In this exercise, return the whole listing exactly, excluding any images.

▼▼▼

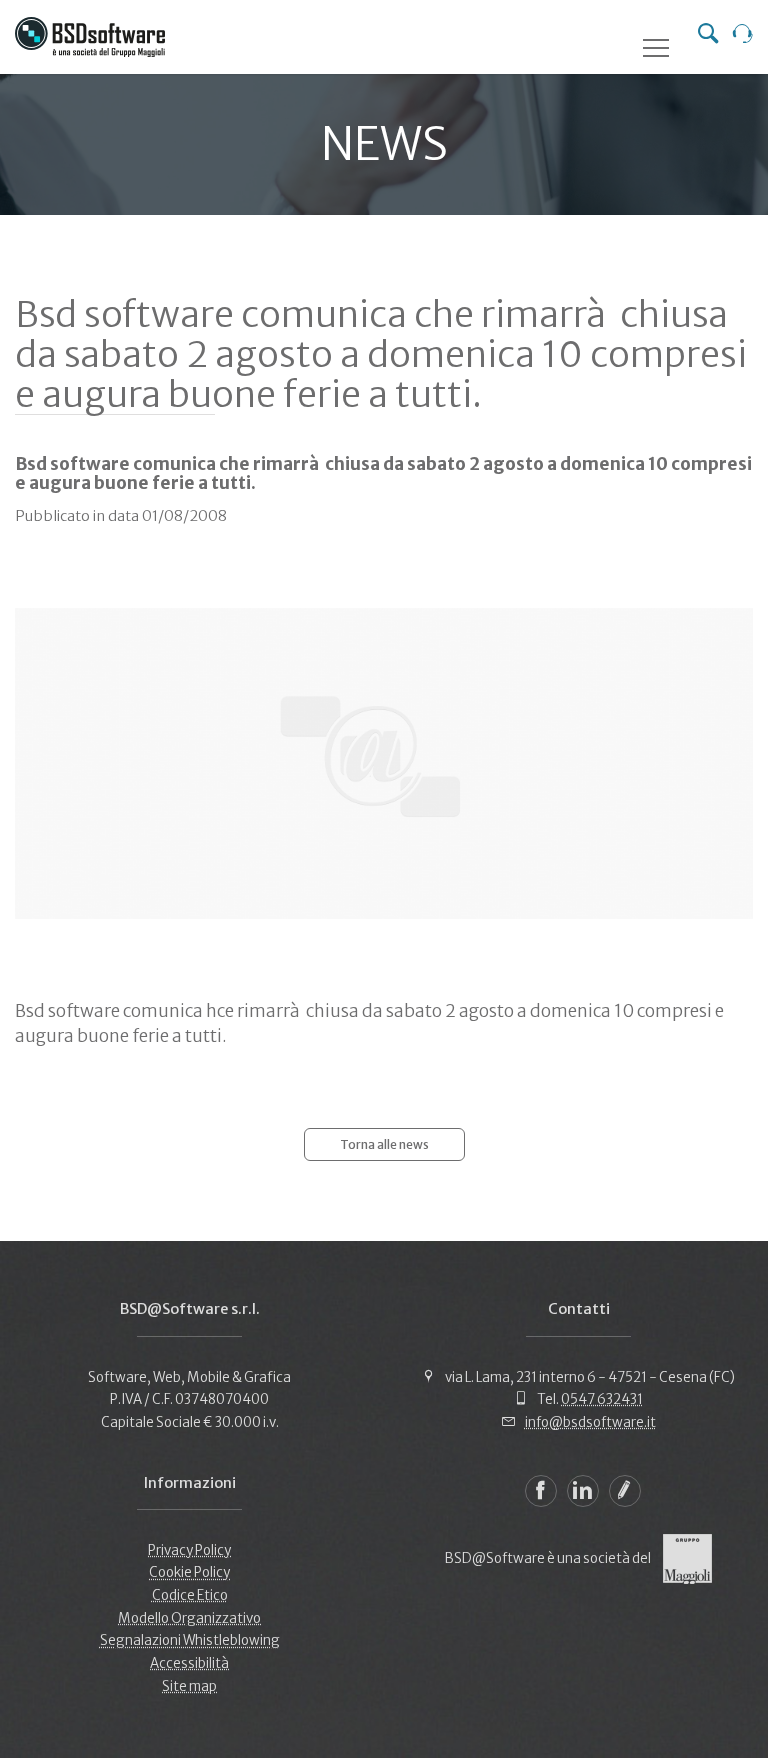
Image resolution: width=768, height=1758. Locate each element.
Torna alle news (384, 1144)
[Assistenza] (743, 36)
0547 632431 (602, 1399)
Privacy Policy (189, 1550)
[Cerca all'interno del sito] (708, 36)
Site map (189, 1686)
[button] (656, 48)
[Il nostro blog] (625, 1491)
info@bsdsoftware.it (590, 1422)
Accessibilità (189, 1663)
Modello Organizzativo (189, 1618)
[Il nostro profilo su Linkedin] (583, 1491)
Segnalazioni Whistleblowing (190, 1640)
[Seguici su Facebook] (541, 1491)
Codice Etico (190, 1595)
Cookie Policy (189, 1572)
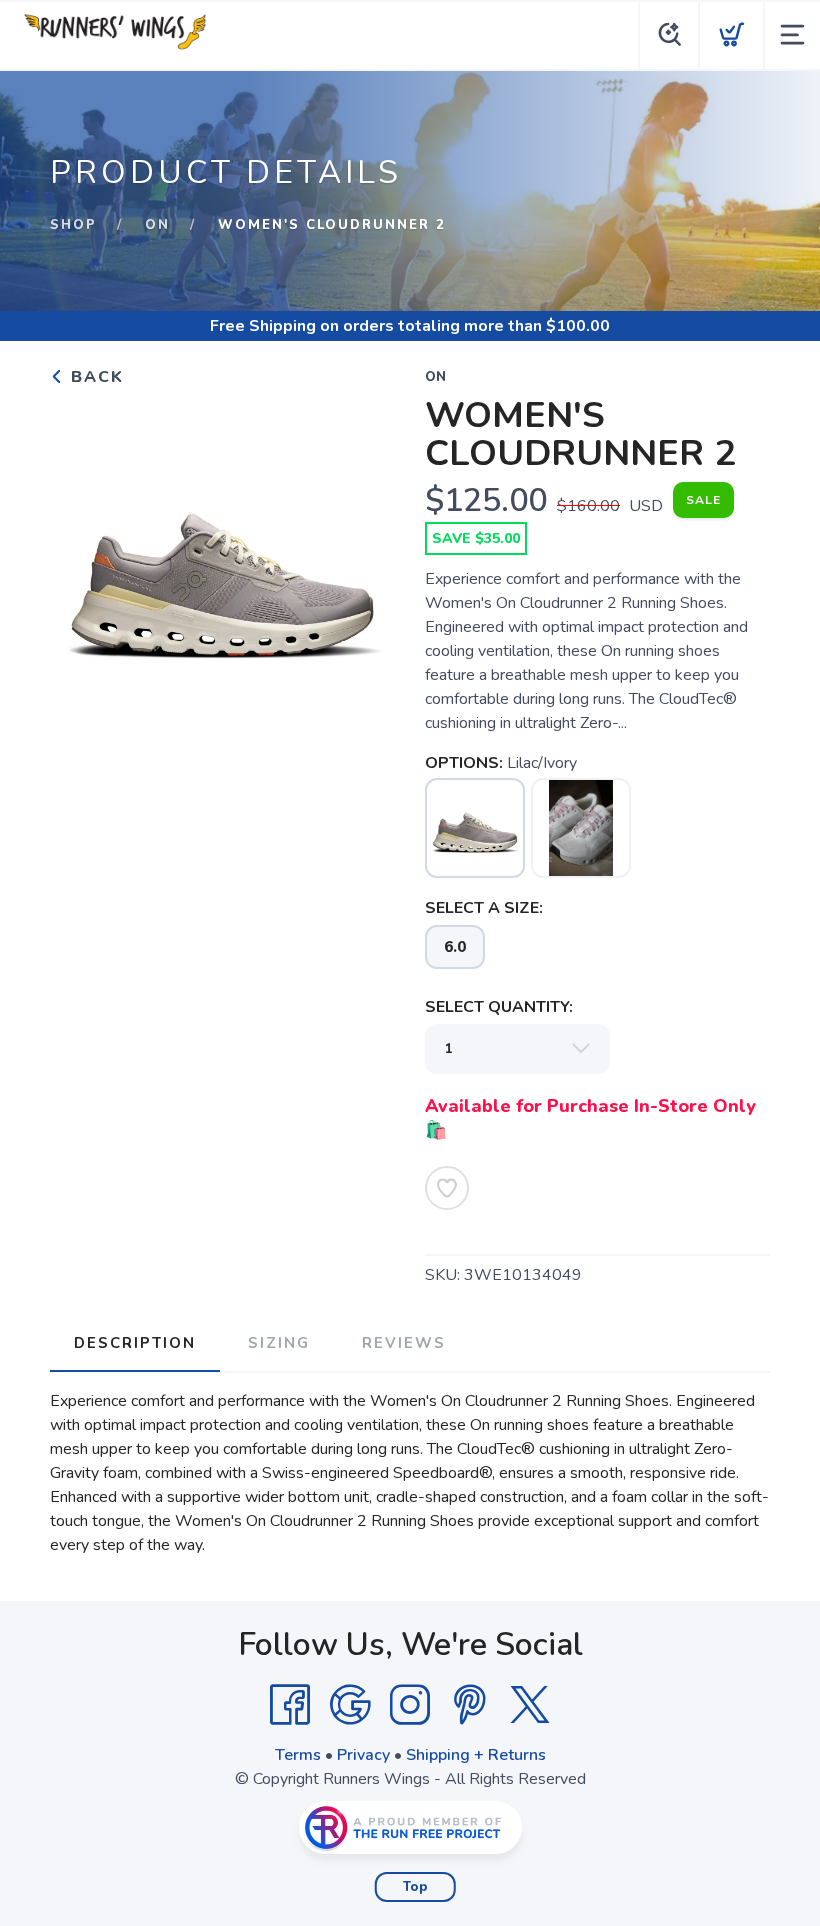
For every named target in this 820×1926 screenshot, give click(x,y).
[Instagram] (410, 1705)
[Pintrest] (470, 1705)
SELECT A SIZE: (484, 908)
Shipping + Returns (476, 1755)
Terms (298, 1755)
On (157, 225)
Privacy (363, 1755)
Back (94, 377)
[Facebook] (290, 1705)
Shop (73, 225)
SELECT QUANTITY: (499, 1007)
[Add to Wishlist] (447, 1188)
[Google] (350, 1705)
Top (415, 1887)
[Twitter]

▲▲▲

◆ Completed task
Image resolution: width=768, height=1758. Locate each element.
Torna alle news (384, 1144)
[Assistenza] (743, 36)
0547 632431 (602, 1399)
Privacy Policy (189, 1550)
[Cerca all'interno del sito] (708, 36)
Site map (189, 1686)
[button] (656, 48)
[Il nostro blog] (625, 1491)
info@bsdsoftware.it (590, 1422)
Accessibilità (189, 1663)
Modello Organizzativo (189, 1618)
[Il nostro profilo su Linkedin] (583, 1491)
Segnalazioni Whistleblowing (190, 1640)
[Seguici su Facebook] (541, 1491)
Codice Etico (190, 1595)
Cookie Policy (189, 1572)
For every named target in this 820×1926 screenshot, give click(x,y).
[Instagram] (410, 1705)
[Pintrest] (470, 1705)
SELECT A SIZE: (484, 908)
Shipping + Returns (476, 1755)
Terms (298, 1755)
On (157, 225)
Privacy (363, 1755)
Back (94, 377)
[Facebook] (290, 1705)
Shop (73, 225)
SELECT QUANTITY: (499, 1007)
[Add to Wishlist] (447, 1188)
[Google] (350, 1705)
Top (415, 1887)
[Twitter]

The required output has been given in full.